**RAW DATA**

----

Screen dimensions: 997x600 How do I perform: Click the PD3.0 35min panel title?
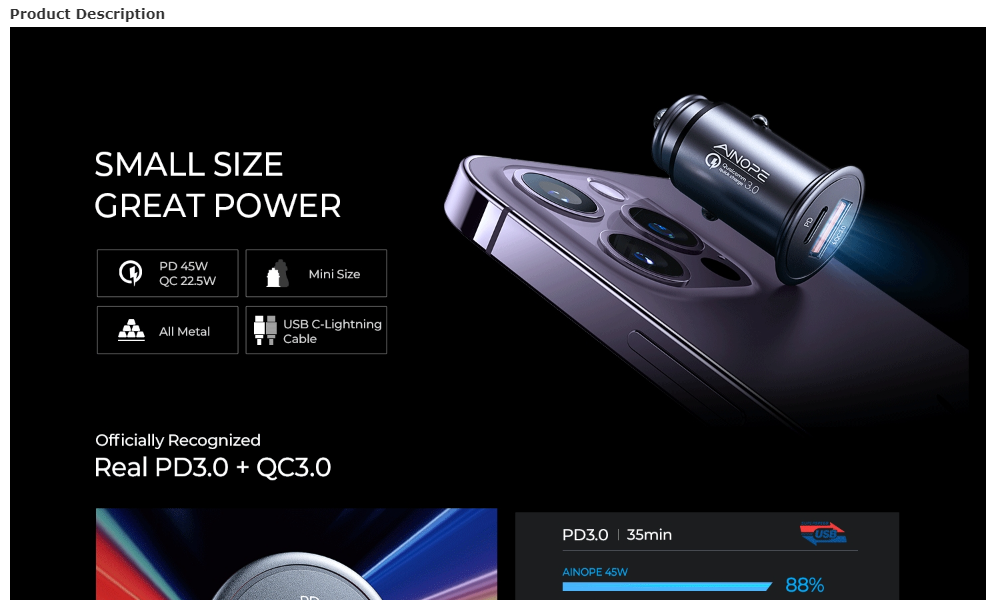[x=617, y=535]
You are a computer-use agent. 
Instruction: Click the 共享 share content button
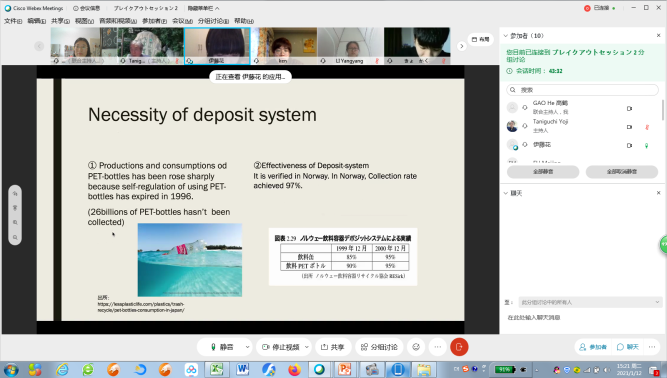[333, 347]
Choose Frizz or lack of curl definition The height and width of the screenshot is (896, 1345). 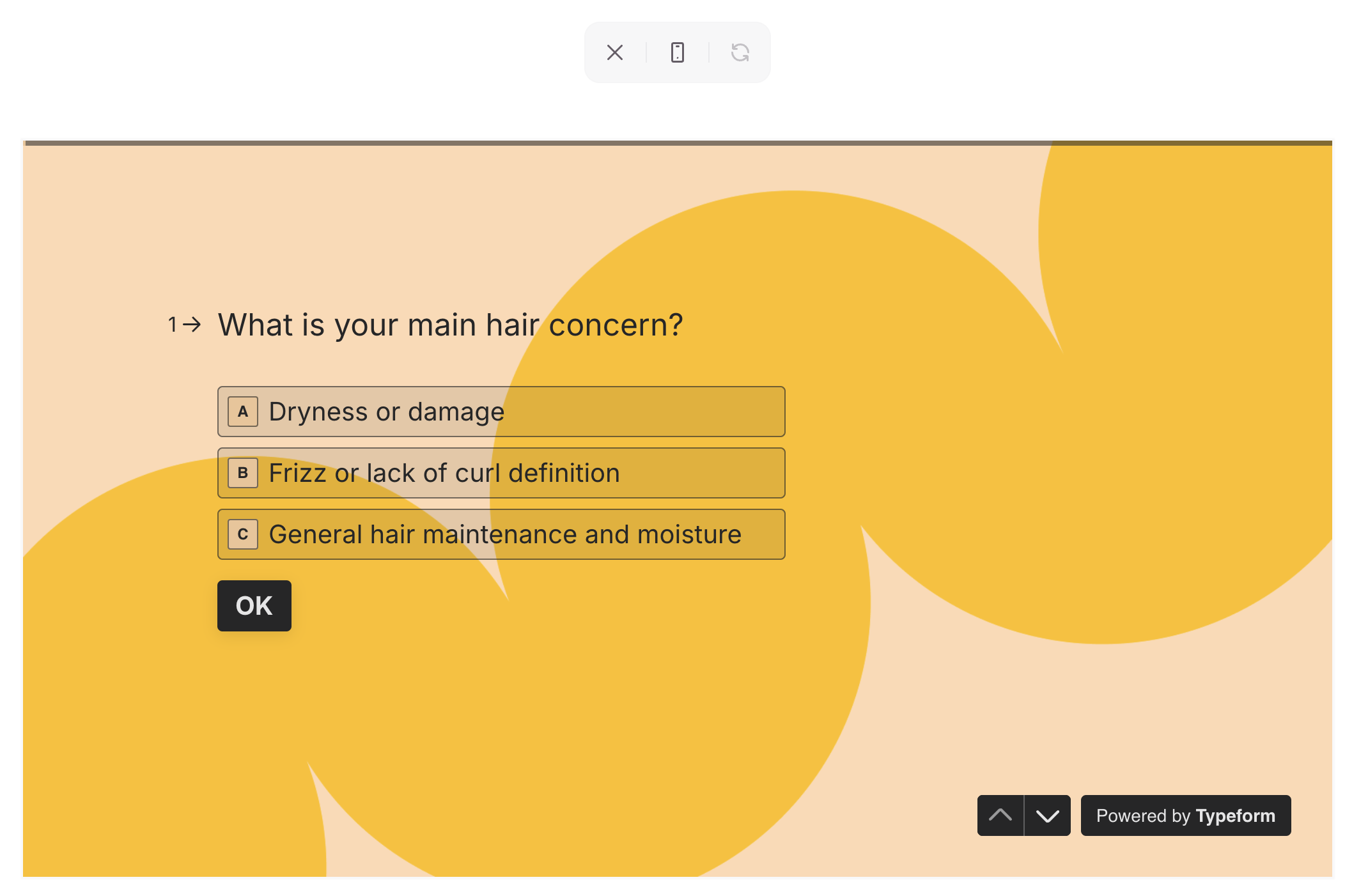(501, 473)
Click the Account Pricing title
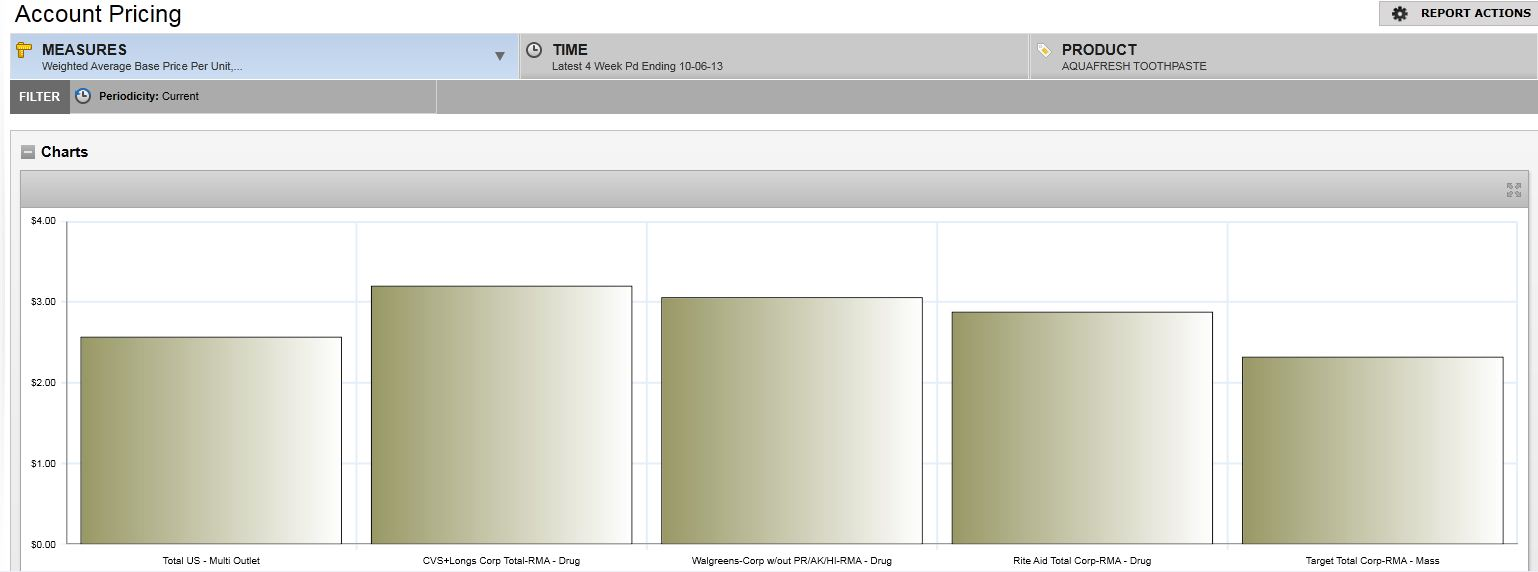Viewport: 1538px width, 572px height. (98, 14)
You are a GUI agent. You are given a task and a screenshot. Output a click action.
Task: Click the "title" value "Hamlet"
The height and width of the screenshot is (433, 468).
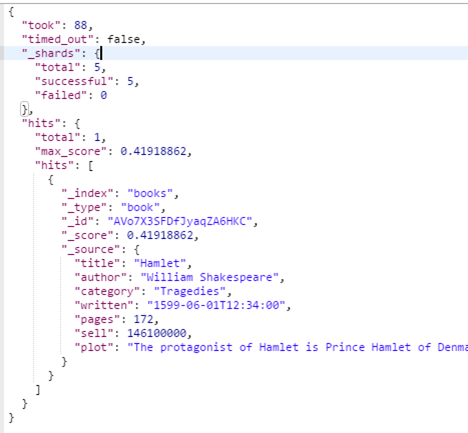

----

**WHAT THIS TASK INVOLVES**
How many lines in the rows above contain the string "title"? Reply with the number alone.

**RESPONSE**
3